In the example above I use the RxJava andThen method to perform an API call as a sequential action after the rate limiter is acquired.

Usage of non-blocking rate limiter

API usage can be separated into two categories based on the nature of the application issuing the requests.

  • Immediate response required: for example, if API called as a part of HTTP request processing with fixed timeout.
  • No immediate response required: for example, if a request is made as a part of message processing of some stream processing application based on technology such as Apache Kafka.

In the first case one can use the maximumWaitForMillis argument in the above implementation in order to limit waiting time when the rate limit has been reached. 

The second case makes it possible to fully take advantage of a non-blocking rate limiter implementation. A concrete example of a task that can be implemented this way is the Onedari (おねだり, Japanese expression for pleading) feature of the 2020 LINE New Year’s Campaign. This feature allows a user to ask a friend for a New Year Campaign sticker by sending a specially formatted LINE message.

The application in this case uses internal LINE API to send the message to a particular user. To implement this, we accept an Onedari request from the sender, produce an event to the Onedari Kafka topic and immediately respond to the sender indicating success. The consumer of the Onedari Kafka topic does not have to worry about a user waiting for the response. It can process the events asynchronously and call the internal API while obeying its rate limit.

Possible improvements

Above I described a straightforward implementation for a high-throughput distributed rate limiter based on a fixed-window algorithm. There are some improvements which can be made which I will discuss in this section.

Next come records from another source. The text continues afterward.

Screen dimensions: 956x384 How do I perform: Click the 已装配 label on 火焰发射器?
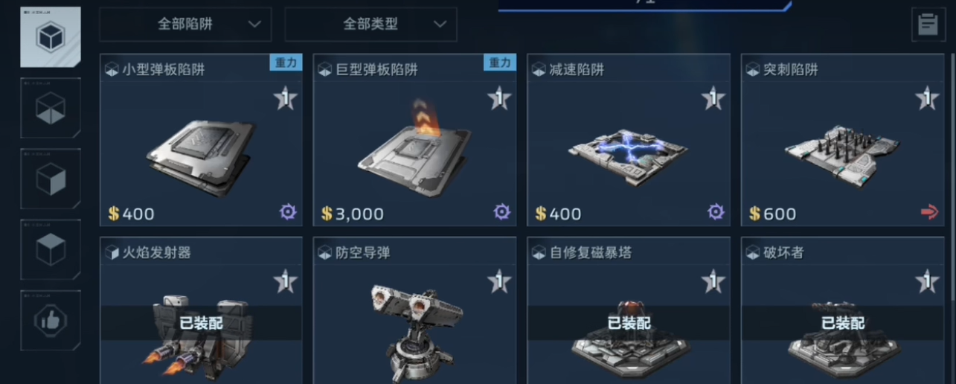coord(201,323)

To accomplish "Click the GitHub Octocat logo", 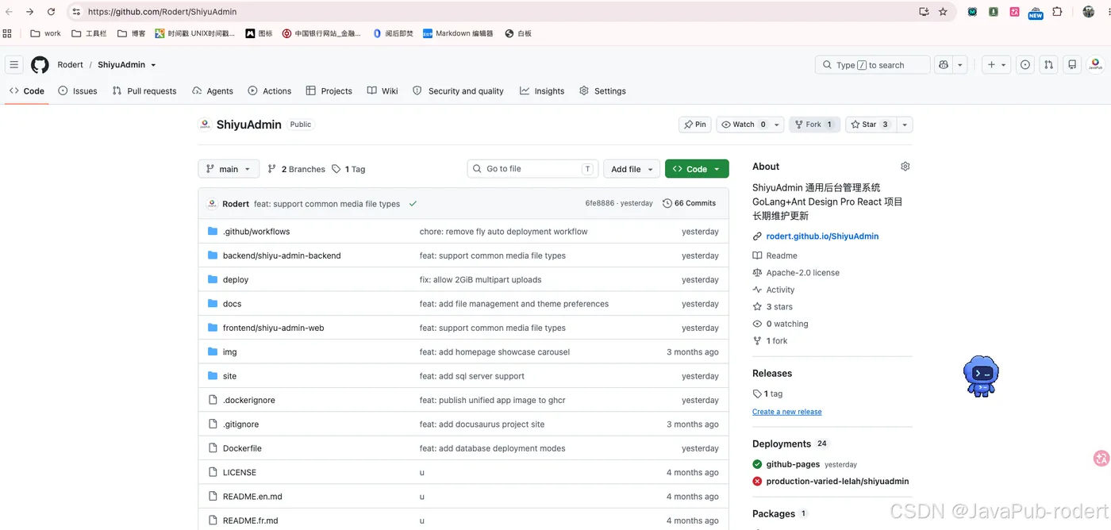I will click(x=40, y=65).
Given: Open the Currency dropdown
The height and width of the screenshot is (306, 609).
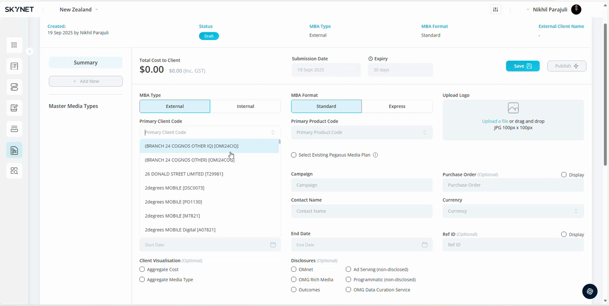Looking at the screenshot, I should 513,211.
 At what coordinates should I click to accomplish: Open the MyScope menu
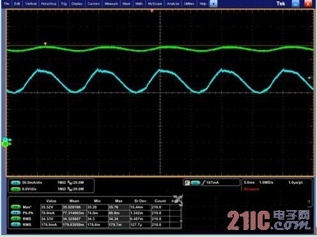coord(155,4)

Uneven distribution of requests in time

The first problem is that there is no control over the request rate distribution within the time window. Look at the following picture, which shows a typical request distribution when using the rate limiter implemented as proposed in this article.

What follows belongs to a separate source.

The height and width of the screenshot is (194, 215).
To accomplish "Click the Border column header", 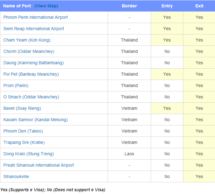I will 129,6.
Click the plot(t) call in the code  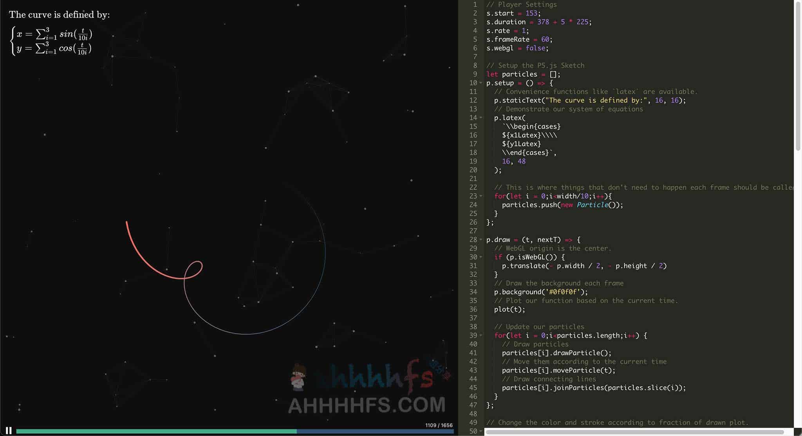(509, 309)
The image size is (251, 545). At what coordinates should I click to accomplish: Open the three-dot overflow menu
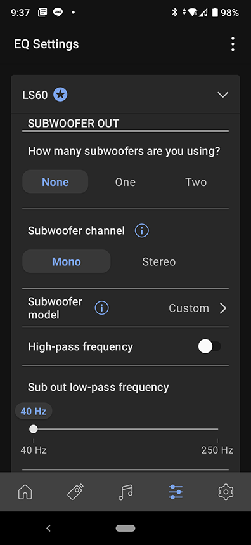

You may notice that most requests are issued at the beginning of the second and after the rate limit is reached no requests are made. 

Formally, the consumer from the picture obeys the rate limit. With a rate limit small enough it does not usually cause any problems. If the rate limit is high, such peaks at the beginning of the second can cause a significant load on the API provider.

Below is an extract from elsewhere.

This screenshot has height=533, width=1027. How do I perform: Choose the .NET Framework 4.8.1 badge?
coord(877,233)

One way of solving this problem is to use request distribution data from previous time windows and introduce short delays in order to improve distribution. There are various ways to do this, but the basic principle is to use historical data and some kind of proportional-integral-derivative controller.

Uneven distribution of requests between instances

Another potential problem is when load is not well balanced and a subset of consumer instances is generating more requests to a provider API. If this is a concern in your application, you may want to split the rate limit according to the need of each consumer instance. It requires a separate coordination service that will observe rate limit usage and redistribute quotas in real time. One such system is Doorman, developed by the YouTube team at Google.

Conclusion

We successfully developed and applied a high-throughput distributed rate limiter for the 2020 LINE New Year’s Campaign. At that time the system experienced a very high load and the rate limiter together with asynchronous processing using Kafka helped to serve all users at a high capacity without overloading LINE internal services.

Before using it in production, we performed a load testing of the rate limiter on 96 consumer instances. It worked perfectly for rate limits ranging from as low as 10 requests per second to as high as 2 million requests per second. The described approach proved to be production ready and scale well. We are planning to improve it and use it for other systems in LINE.

Footnotes

1. ^ Central Dogma – an open-source highly-available version-controlled service configuration repository based on Git, ZooKeeper, and HTTP/2.

2. ^ Armeria – Armeria is an open-source asynchronous HTTP/2 RPC/REST client/server library built on top of Java 8, Netty, Thrift and gRPC.